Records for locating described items
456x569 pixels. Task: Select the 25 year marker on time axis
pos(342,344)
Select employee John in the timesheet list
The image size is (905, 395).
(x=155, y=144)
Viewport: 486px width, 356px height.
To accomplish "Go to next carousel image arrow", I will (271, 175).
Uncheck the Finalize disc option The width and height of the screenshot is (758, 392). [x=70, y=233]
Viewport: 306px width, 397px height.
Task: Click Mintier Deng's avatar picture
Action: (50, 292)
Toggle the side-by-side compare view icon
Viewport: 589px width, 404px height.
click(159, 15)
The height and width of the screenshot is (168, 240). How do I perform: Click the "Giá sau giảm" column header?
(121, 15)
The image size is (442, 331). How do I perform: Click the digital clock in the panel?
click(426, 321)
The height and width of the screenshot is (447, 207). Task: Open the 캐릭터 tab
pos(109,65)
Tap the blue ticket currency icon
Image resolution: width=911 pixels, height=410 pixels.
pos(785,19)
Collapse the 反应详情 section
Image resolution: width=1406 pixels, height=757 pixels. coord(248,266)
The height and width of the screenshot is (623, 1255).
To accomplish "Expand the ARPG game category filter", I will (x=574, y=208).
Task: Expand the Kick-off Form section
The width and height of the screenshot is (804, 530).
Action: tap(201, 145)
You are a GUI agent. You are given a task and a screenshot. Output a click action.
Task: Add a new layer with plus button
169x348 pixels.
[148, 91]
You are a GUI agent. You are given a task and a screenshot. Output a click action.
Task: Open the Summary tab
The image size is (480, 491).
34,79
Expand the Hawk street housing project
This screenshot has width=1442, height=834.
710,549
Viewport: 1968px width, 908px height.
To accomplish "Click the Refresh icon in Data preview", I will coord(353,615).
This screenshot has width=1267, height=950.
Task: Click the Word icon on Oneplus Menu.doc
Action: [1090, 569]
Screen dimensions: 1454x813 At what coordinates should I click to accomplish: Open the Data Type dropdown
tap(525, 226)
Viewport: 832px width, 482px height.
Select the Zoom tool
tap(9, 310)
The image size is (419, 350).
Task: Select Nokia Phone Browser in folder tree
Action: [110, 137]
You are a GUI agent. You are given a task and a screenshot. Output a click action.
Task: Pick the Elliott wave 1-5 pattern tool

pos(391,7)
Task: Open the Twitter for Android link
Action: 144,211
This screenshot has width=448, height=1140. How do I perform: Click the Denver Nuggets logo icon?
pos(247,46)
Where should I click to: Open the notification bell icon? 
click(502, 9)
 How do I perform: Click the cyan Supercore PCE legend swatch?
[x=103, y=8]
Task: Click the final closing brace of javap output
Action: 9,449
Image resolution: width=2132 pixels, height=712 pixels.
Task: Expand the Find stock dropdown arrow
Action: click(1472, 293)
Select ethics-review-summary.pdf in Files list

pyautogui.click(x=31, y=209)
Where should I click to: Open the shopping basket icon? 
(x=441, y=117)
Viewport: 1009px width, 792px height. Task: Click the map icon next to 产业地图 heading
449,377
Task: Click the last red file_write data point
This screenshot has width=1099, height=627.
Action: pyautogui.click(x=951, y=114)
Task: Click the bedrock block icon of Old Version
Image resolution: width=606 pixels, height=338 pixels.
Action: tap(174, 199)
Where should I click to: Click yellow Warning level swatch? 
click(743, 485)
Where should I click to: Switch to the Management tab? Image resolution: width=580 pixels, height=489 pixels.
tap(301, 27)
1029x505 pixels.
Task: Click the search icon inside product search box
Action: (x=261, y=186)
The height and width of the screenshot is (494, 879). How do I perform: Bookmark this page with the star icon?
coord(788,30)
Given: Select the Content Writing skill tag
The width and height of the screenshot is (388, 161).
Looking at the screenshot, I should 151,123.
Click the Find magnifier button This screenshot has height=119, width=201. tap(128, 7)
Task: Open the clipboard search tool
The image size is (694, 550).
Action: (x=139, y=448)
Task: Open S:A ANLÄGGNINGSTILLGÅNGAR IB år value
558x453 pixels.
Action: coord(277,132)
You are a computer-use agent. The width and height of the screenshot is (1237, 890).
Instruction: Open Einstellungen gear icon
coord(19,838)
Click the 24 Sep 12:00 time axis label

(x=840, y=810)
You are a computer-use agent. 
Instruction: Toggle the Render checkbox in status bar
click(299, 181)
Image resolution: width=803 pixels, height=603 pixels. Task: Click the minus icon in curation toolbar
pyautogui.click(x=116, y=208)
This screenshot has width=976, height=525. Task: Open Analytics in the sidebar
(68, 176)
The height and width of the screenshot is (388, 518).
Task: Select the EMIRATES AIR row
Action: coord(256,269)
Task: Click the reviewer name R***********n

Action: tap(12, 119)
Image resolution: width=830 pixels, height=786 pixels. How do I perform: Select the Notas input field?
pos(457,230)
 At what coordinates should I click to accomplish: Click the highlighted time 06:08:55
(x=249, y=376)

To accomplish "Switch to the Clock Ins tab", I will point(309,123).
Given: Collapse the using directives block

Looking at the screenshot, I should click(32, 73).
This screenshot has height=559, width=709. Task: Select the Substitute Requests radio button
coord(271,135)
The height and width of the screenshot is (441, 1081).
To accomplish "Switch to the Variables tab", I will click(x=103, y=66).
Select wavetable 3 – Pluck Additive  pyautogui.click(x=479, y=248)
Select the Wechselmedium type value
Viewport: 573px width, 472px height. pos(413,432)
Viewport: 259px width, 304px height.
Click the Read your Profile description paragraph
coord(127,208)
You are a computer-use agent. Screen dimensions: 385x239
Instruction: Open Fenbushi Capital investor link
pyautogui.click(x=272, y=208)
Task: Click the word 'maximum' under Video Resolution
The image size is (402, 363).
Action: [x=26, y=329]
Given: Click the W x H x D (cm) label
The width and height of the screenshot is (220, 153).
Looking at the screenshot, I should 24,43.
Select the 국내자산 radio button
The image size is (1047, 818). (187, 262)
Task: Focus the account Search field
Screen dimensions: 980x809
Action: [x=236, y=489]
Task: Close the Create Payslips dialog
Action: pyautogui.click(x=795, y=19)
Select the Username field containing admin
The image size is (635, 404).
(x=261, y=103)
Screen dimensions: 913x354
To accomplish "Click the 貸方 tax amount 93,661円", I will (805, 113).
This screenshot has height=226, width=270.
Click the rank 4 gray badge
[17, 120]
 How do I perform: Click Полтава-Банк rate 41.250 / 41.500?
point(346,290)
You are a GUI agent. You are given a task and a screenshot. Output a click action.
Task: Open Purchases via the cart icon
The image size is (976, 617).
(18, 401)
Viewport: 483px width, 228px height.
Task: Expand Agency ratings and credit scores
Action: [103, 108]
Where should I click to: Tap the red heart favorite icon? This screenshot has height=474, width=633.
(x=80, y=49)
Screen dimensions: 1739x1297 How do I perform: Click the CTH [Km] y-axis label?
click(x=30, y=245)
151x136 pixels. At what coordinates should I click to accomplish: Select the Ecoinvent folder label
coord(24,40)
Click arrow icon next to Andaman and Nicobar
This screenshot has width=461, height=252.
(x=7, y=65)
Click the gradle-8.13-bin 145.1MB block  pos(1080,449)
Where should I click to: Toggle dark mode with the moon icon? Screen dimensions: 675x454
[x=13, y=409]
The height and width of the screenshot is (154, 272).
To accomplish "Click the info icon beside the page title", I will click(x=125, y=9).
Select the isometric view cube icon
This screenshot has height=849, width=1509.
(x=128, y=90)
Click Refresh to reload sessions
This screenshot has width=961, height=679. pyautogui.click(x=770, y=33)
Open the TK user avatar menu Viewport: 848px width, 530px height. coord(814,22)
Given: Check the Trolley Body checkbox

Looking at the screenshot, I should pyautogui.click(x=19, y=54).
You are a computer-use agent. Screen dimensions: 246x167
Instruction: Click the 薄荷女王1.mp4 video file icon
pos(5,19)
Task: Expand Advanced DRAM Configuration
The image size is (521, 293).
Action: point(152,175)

WHAT TO WORK ON:
Reproduce the records above verbatim, line for line, from the first to the last.

WRITTEN ANSWER:
456x569 pixels. Task: Select the 25 year marker on time axis
pos(342,344)
Select employee John in the timesheet list
The image size is (905, 395).
(x=155, y=144)
Viewport: 486px width, 356px height.
To accomplish "Go to next carousel image arrow", I will (271, 175).
Uncheck the Finalize disc option The width and height of the screenshot is (758, 392). [x=70, y=233]
Viewport: 306px width, 397px height.
Task: Click Mintier Deng's avatar picture
Action: (50, 292)
Toggle the side-by-side compare view icon
Viewport: 589px width, 404px height.
click(159, 15)
The height and width of the screenshot is (168, 240). How do I perform: Click the "Giá sau giảm" column header?
(121, 15)
The image size is (442, 331). How do I perform: Click the digital clock in the panel?
click(426, 321)
The height and width of the screenshot is (447, 207). Task: Open the 캐릭터 tab
pos(109,65)
Tap the blue ticket currency icon
Image resolution: width=911 pixels, height=410 pixels.
pos(785,19)
Collapse the 反应详情 section
Image resolution: width=1406 pixels, height=757 pixels. coord(248,266)
The height and width of the screenshot is (623, 1255).
To accomplish "Expand the ARPG game category filter", I will (x=574, y=208).
Task: Expand the Kick-off Form section
The width and height of the screenshot is (804, 530).
Action: tap(201, 145)
You are a GUI agent. You are given a task and a screenshot. Output a click action.
Task: Add a new layer with plus button
169x348 pixels.
[148, 91]
You are a GUI agent. You are given a task and a screenshot. Output a click action.
Task: Open the Summary tab
The image size is (480, 491).
34,79
Expand the Hawk street housing project
This screenshot has width=1442, height=834.
710,549
Viewport: 1968px width, 908px height.
To accomplish "Click the Refresh icon in Data preview", I will coord(353,615).
This screenshot has width=1267, height=950.
Task: Click the Word icon on Oneplus Menu.doc
Action: [1090, 569]
Screen dimensions: 1454x813 At what coordinates should I click to accomplish: Open the Data Type dropdown
tap(525, 226)
Viewport: 832px width, 482px height.
Select the Zoom tool
tap(9, 310)
The image size is (419, 350).
Task: Select Nokia Phone Browser in folder tree
Action: [110, 137]
You are a GUI agent. You are given a task and a screenshot. Output a click action.
Task: Pick the Elliott wave 1-5 pattern tool

pos(391,7)
Task: Open the Twitter for Android link
Action: 144,211
This screenshot has width=448, height=1140. How do I perform: Click the Denver Nuggets logo icon?
pos(247,46)
Where should I click to: Open the notification bell icon? 
click(502, 9)
 How do I perform: Click the cyan Supercore PCE legend swatch?
[x=103, y=8]
Task: Click the final closing brace of javap output
Action: 9,449
Image resolution: width=2132 pixels, height=712 pixels.
Task: Expand the Find stock dropdown arrow
Action: click(1472, 293)
Select ethics-review-summary.pdf in Files list

pyautogui.click(x=31, y=209)
Where should I click to: Open the shopping basket icon? 
(x=441, y=117)
Viewport: 1009px width, 792px height. Task: Click the map icon next to 产业地图 heading
449,377
Task: Click the last red file_write data point
This screenshot has width=1099, height=627.
Action: pyautogui.click(x=951, y=114)
Task: Click the bedrock block icon of Old Version
Image resolution: width=606 pixels, height=338 pixels.
Action: tap(174, 199)
Where should I click to: Click yellow Warning level swatch? 
click(743, 485)
Where should I click to: Switch to the Management tab? Image resolution: width=580 pixels, height=489 pixels.
tap(301, 27)
1029x505 pixels.
Task: Click the search icon inside product search box
Action: (x=261, y=186)
The height and width of the screenshot is (494, 879). How do I perform: Bookmark this page with the star icon?
coord(788,30)
Given: Select the Content Writing skill tag
The width and height of the screenshot is (388, 161).
Looking at the screenshot, I should 151,123.
Click the Find magnifier button This screenshot has height=119, width=201. tap(128, 7)
Task: Open the clipboard search tool
The image size is (694, 550).
Action: (x=139, y=448)
Task: Open S:A ANLÄGGNINGSTILLGÅNGAR IB år value
558x453 pixels.
Action: coord(277,132)
You are a computer-use agent. The width and height of the screenshot is (1237, 890).
Instruction: Open Einstellungen gear icon
coord(19,838)
Click the 24 Sep 12:00 time axis label

(x=840, y=810)
You are a computer-use agent. 
Instruction: Toggle the Render checkbox in status bar
click(299, 181)
Image resolution: width=803 pixels, height=603 pixels. Task: Click the minus icon in curation toolbar
pyautogui.click(x=116, y=208)
This screenshot has width=976, height=525. Task: Open Analytics in the sidebar
(68, 176)
The height and width of the screenshot is (388, 518).
Task: Select the EMIRATES AIR row
Action: coord(256,269)
Task: Click the reviewer name R***********n

Action: tap(12, 119)
Image resolution: width=830 pixels, height=786 pixels. How do I perform: Select the Notas input field?
pos(457,230)
 At what coordinates should I click to accomplish: Click the highlighted time 06:08:55
(x=249, y=376)

To accomplish "Switch to the Clock Ins tab", I will point(309,123).
Given: Collapse the using directives block

Looking at the screenshot, I should click(32, 73).
This screenshot has height=559, width=709. Task: Select the Substitute Requests radio button
coord(271,135)
The height and width of the screenshot is (441, 1081).
To accomplish "Switch to the Variables tab", I will click(x=103, y=66).
Select wavetable 3 – Pluck Additive  pyautogui.click(x=479, y=248)
Select the Wechselmedium type value
Viewport: 573px width, 472px height. pos(413,432)
Viewport: 259px width, 304px height.
Click the Read your Profile description paragraph
coord(127,208)
You are a computer-use agent. Screen dimensions: 385x239
Instruction: Open Fenbushi Capital investor link
pyautogui.click(x=272, y=208)
Task: Click the word 'maximum' under Video Resolution
The image size is (402, 363).
Action: [x=26, y=329]
Given: Click the W x H x D (cm) label
The width and height of the screenshot is (220, 153).
Looking at the screenshot, I should 24,43.
Select the 국내자산 radio button
The image size is (1047, 818). (187, 262)
Task: Focus the account Search field
Screen dimensions: 980x809
Action: [x=236, y=489]
Task: Close the Create Payslips dialog
Action: pyautogui.click(x=795, y=19)
Select the Username field containing admin
The image size is (635, 404).
(x=261, y=103)
Screen dimensions: 913x354
To accomplish "Click the 貸方 tax amount 93,661円", I will (805, 113).
This screenshot has height=226, width=270.
Click the rank 4 gray badge
[17, 120]
 How do I perform: Click Полтава-Банк rate 41.250 / 41.500?
point(346,290)
You are a GUI agent. You are given a task and a screenshot. Output a click action.
Task: Open Purchases via the cart icon
The image size is (976, 617).
(18, 401)
Viewport: 483px width, 228px height.
Task: Expand Agency ratings and credit scores
Action: [103, 108]
Where should I click to: Tap the red heart favorite icon? This screenshot has height=474, width=633.
(x=80, y=49)
Screen dimensions: 1739x1297 How do I perform: Click the CTH [Km] y-axis label?
click(x=30, y=245)
151x136 pixels. At what coordinates should I click to accomplish: Select the Ecoinvent folder label
coord(24,40)
Click arrow icon next to Andaman and Nicobar
This screenshot has width=461, height=252.
(x=7, y=65)
Click the gradle-8.13-bin 145.1MB block  pos(1080,449)
Where should I click to: Toggle dark mode with the moon icon? Screen dimensions: 675x454
[x=13, y=409]
The height and width of the screenshot is (154, 272).
To accomplish "Click the info icon beside the page title", I will click(x=125, y=9).
Select the isometric view cube icon
This screenshot has height=849, width=1509.
(x=128, y=90)
Click Refresh to reload sessions
This screenshot has width=961, height=679. pyautogui.click(x=770, y=33)
Open the TK user avatar menu Viewport: 848px width, 530px height. coord(814,22)
Given: Check the Trolley Body checkbox

Looking at the screenshot, I should pyautogui.click(x=19, y=54).
You are a computer-use agent. Screen dimensions: 246x167
Instruction: Click the 薄荷女王1.mp4 video file icon
pos(5,19)
Task: Expand Advanced DRAM Configuration
The image size is (521, 293).
Action: point(152,175)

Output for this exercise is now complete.